No obstante, ¿cuál es el propósito de todos estos incómodos síntomas? Aunque aún no lo sabemos con certeza, algunas teorías sugieren que contribuyen a nuestra recuperación. El incremento de la temperatura puede ralentizar la propagación de las bacterias y facilitar que nuestro sistema inmunológico destruya a los patógenos. El sueño permite que nuestro cuerpo canalice más energía hacia la lucha contra la infección. Cuando dejamos de comer, nuestro hígado puede absorber gran parte del hierro de nuestra sangre, y dado que el hierro es esencial para la supervivencia de las bacterias, esto las debilita de manera efectiva. La reducción de la sed nos deshidrata ligeramente, disminuyendo la transmisión a través de estornudos, tos, vómitos o diarrea, aunque es importante señalar que la falta de ingesta de agua puede llevar a la deshidratación, lo cual puede ser peligroso.

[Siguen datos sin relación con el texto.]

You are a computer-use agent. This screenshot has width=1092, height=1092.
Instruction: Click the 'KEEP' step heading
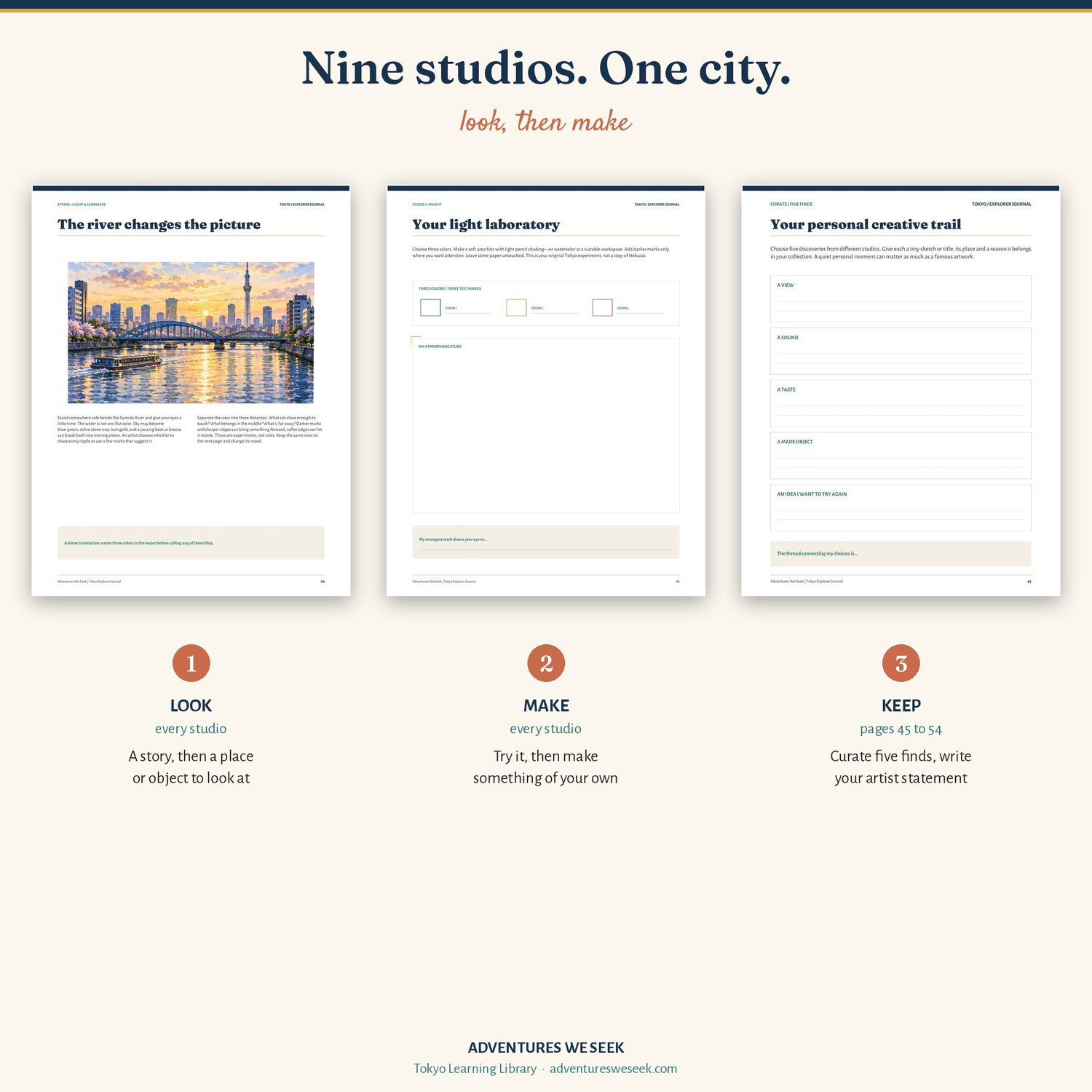click(x=901, y=705)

Incluso los dolores corporales nos hacen más sensibles, alertándonos sobre cortes infectados que podrían agravarse o incluso causar complicaciones en nuestra condición. Además de los síntomas físicos, la enfermedad también puede causarnos irritabilidad, tristeza y confusión. Esto se debe a que las citoquinas y la prostaglandina pueden alcanzar incluso estructuras más elevadas en nuestro cerebro, interrumpiendo la actividad de neurotransmisores como el glutamato, las endorfinas, la serotonina y la dopamina. Esto afecta a áreas como el sistema límbico, que supervisa nuestras emociones, y la corteza cerebral, que está involucrada en el razonamiento.

Entonces, en realidad, es la propia respuesta inmunológica de nuestro cuerpo la que genera gran parte de la incomodidad que experimentamos cada vez que nos enfermamos. Lamentablemente, esta respuesta no siempre funciona de manera perfecta. Destacablemente, millones de personas en todo el mundo padecen enfermedades autoinmunes, en las cuales el sistema inmunológico interpreta señales corporales normales como amenazas y, en consecuencia, el cuerpo se ataca a sí mismo. No obstante, para la mayoría de la humanidad, millones de años de evolución han perfeccionado el sistema inmunológico de manera que funcione a nuestro favor en lugar de en contra. Los síntomas de nuestras enfermedades pueden resultar molestos, pero en conjunto, reflejan un proceso ancestral que seguirá protegiendo nuestros cuerpos del mundo exterior durante siglos por venir.